What is expected - Copy only the lines from the one containing "Like the middle Martin Moodie post" through the final line of the records below, exactly as written, with no pictures.

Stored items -
####
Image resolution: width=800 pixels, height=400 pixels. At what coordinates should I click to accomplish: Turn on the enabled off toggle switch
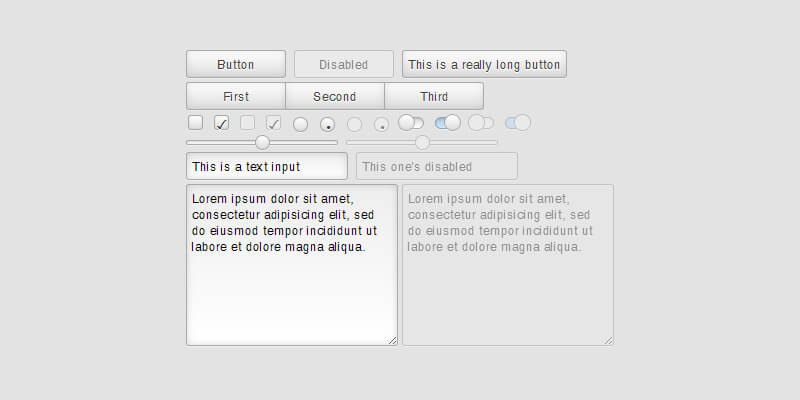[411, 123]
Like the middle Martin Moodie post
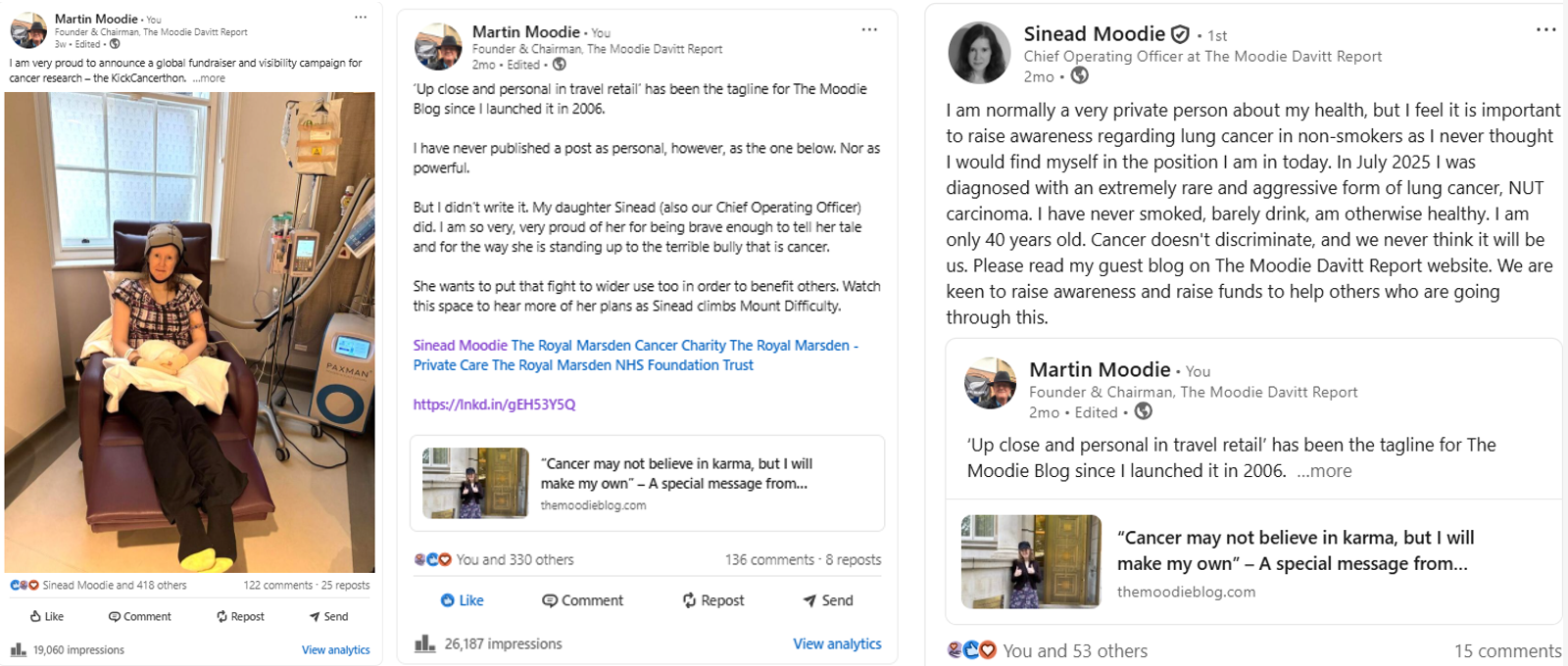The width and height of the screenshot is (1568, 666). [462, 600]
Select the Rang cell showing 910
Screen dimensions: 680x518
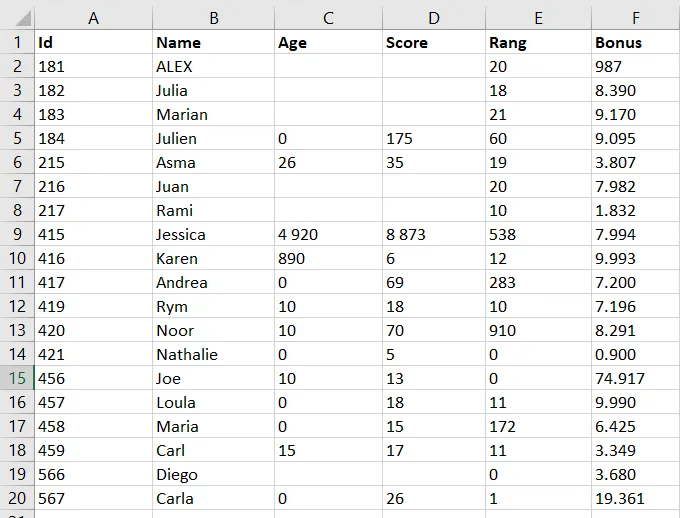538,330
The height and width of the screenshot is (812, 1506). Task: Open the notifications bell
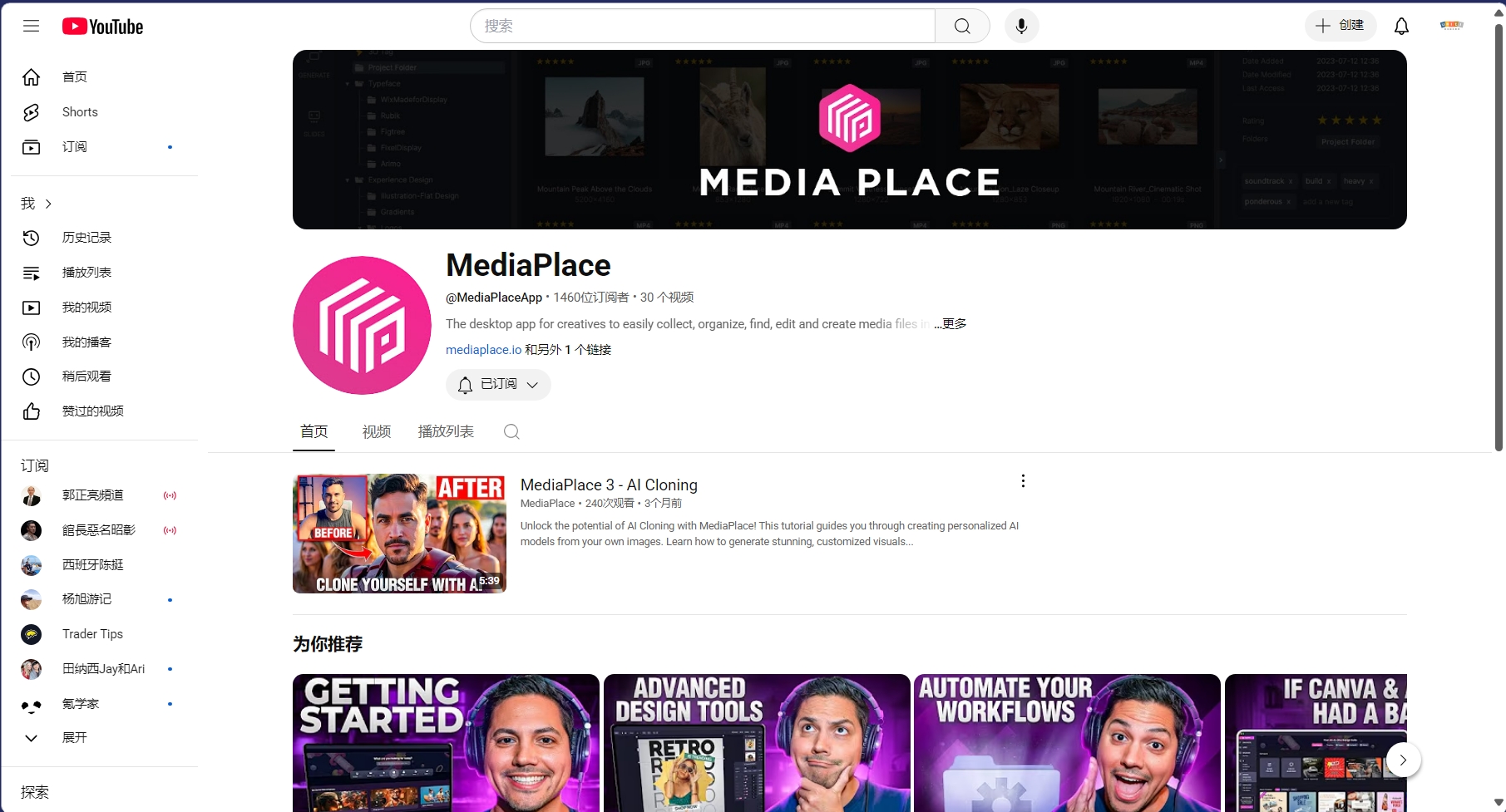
####
Answer -
Like the middle Martin Moodie post
The width and height of the screenshot is (1568, 666). [462, 600]
Select the Rang cell showing 910
Screen dimensions: 680x518
538,330
The height and width of the screenshot is (812, 1506). Task: Open the notifications bell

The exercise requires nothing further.